The fall of New Order and the emergence of the Reformation Era in 1998 have triggered ex-prisoners to revisit the prison without fear. They tell stories of their suffering in silence, memories about loss, and unspeakable trauma while trying to recall the violence that happened in that different period. There are many accounts of people who lost their lives simply because they had the same name as someone the authorities were looking for.
Kotak Hitam Forum has been working to document these stories on video, and screening them to students in classroom settings to encourage better understanding and debate on history. One such story is that of Mia Bustam and Lekra, a social movement made up of artists and writers which was banned by the then President Suharto (view subtitled version here).

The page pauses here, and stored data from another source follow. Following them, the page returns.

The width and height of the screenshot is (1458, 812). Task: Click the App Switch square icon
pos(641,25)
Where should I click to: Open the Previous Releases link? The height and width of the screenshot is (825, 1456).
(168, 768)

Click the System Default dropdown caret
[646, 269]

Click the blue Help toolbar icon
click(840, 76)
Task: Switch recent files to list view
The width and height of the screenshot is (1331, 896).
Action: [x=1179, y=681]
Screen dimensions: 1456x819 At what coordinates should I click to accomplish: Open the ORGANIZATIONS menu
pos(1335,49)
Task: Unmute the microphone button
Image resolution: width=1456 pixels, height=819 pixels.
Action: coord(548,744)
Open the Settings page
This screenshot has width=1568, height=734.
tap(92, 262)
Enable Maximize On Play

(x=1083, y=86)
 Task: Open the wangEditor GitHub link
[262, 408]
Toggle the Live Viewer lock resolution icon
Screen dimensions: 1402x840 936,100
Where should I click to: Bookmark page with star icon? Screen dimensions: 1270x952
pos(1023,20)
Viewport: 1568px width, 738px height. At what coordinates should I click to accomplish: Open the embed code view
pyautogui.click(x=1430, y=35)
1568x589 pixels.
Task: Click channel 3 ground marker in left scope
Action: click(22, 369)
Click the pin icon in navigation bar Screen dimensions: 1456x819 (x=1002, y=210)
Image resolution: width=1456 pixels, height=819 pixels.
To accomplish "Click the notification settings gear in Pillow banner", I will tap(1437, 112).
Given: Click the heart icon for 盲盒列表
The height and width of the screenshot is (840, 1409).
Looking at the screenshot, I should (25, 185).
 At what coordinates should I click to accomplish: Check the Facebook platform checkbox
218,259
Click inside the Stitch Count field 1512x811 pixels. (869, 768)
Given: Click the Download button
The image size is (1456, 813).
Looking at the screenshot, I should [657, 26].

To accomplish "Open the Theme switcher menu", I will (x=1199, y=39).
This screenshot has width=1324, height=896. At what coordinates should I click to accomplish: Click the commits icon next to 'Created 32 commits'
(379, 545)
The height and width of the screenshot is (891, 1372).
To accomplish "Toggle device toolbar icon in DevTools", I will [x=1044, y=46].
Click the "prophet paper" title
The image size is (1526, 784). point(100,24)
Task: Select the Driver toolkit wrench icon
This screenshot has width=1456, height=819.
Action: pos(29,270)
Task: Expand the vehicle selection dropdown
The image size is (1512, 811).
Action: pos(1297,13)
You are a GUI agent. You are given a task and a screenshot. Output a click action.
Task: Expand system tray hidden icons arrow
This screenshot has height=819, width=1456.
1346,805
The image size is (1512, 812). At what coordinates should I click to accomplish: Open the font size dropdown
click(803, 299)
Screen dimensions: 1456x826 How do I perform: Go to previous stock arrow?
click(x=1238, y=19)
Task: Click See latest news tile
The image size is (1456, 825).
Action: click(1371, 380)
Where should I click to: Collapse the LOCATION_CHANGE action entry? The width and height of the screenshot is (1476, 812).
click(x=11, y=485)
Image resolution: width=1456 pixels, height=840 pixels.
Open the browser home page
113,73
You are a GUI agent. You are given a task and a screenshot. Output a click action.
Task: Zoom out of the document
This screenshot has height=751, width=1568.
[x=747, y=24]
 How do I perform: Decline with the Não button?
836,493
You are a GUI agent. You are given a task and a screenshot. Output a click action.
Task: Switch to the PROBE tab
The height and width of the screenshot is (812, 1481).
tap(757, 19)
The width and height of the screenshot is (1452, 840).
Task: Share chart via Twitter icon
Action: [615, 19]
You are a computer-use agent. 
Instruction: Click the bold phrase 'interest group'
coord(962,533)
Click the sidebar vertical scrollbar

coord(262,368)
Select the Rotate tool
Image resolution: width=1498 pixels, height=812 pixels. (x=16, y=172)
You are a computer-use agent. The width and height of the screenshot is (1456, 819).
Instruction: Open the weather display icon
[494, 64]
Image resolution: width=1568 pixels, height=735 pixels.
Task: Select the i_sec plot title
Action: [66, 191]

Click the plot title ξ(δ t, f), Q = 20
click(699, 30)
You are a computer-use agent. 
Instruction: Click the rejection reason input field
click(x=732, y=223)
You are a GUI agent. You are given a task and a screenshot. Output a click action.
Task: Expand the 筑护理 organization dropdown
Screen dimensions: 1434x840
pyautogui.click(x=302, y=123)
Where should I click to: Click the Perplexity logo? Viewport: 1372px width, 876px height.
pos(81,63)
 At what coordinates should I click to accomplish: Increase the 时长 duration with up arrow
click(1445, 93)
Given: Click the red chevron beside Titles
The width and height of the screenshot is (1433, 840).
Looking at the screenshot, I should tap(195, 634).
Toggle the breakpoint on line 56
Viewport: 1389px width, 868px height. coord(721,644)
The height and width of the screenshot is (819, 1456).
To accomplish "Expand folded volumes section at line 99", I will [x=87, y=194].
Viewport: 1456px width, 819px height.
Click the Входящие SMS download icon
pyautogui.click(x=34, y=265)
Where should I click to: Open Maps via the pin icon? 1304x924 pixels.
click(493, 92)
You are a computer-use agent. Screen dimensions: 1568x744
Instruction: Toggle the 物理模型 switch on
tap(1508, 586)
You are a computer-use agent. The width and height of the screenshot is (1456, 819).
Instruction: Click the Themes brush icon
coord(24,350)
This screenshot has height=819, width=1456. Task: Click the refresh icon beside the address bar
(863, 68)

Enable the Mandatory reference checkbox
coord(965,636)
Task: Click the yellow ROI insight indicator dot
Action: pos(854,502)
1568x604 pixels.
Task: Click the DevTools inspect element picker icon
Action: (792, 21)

It’s said that there are 224 prisoners who do not want to go home and remain living in Buru farming in paddy fields as it has fertile land, which shows that they are dealing with the past, ignoring marginalization and stigma. But some others, surely, wanted to go back to Java and other places in Indonesia.
In 1978, Hersri Setiawan, one of the ex-prisoners, was going to back home. He said, “Buru was a symbol of slavery, a symbol that I was not free. But I wanted to be free, whatever might happen on Java. However, Buru is a part of my life that cannot be taken from me.”